══ Listed entries

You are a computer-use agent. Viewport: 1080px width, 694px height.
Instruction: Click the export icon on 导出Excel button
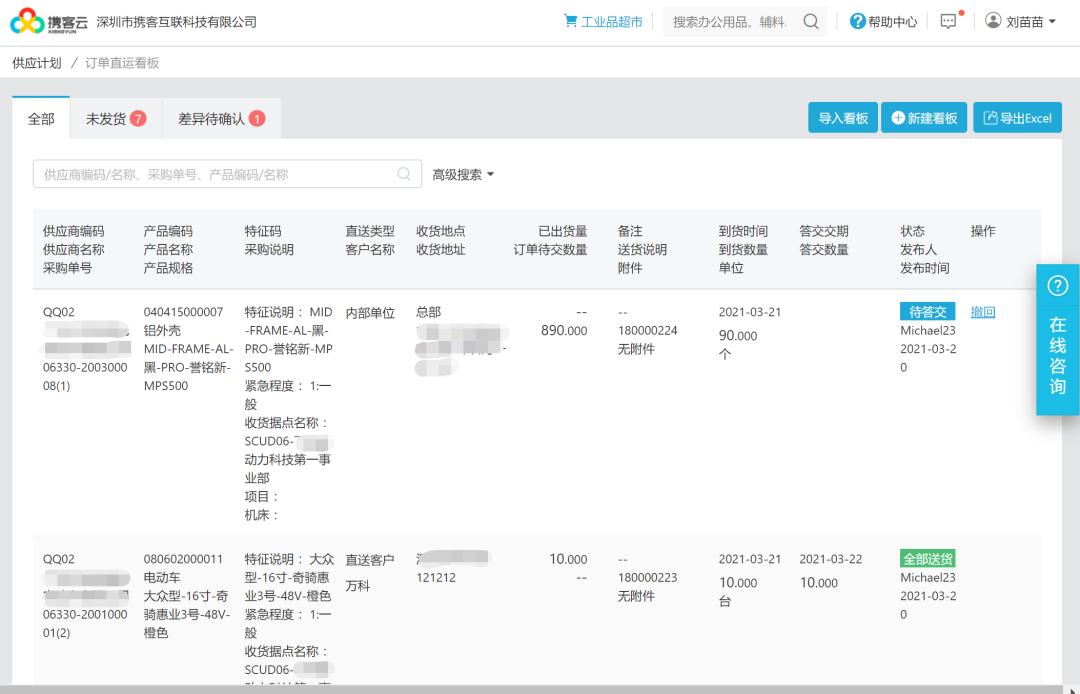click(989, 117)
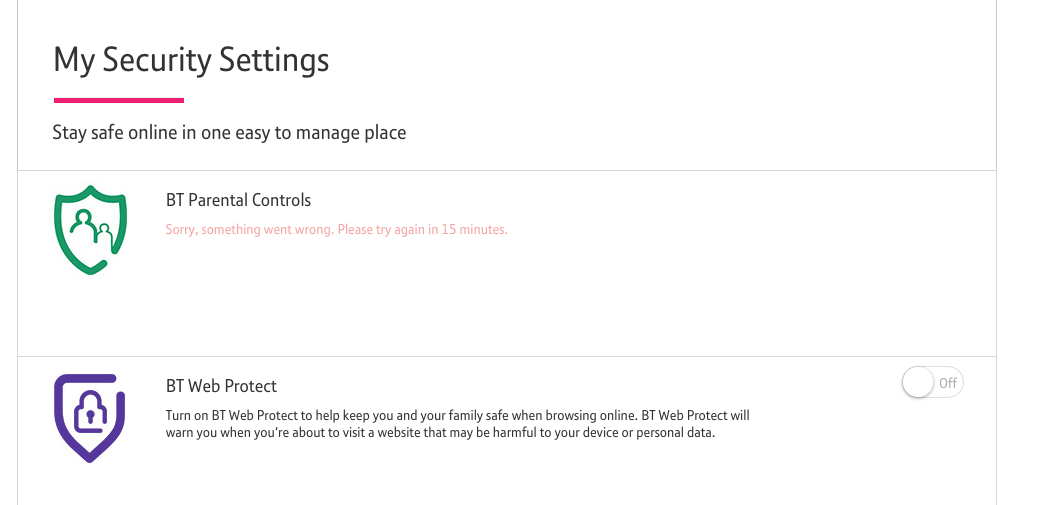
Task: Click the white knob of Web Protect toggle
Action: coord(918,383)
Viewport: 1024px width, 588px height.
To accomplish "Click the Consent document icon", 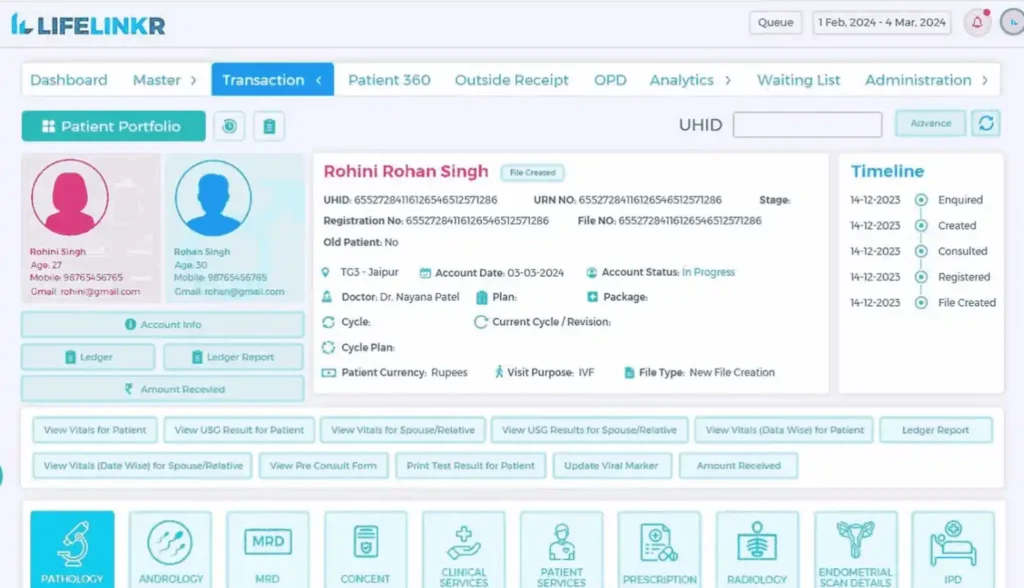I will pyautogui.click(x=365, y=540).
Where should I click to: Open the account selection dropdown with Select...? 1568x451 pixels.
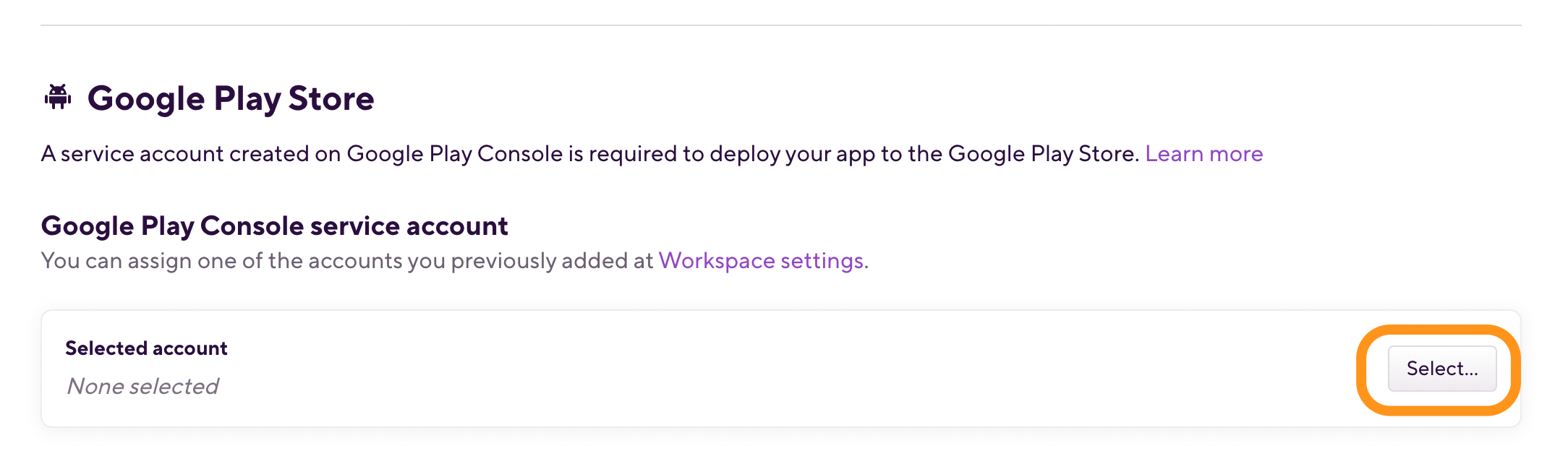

════

(Task directions) Your reply should be the number of lines in the entries that contain "width", nothing more.

(Result of this task) 2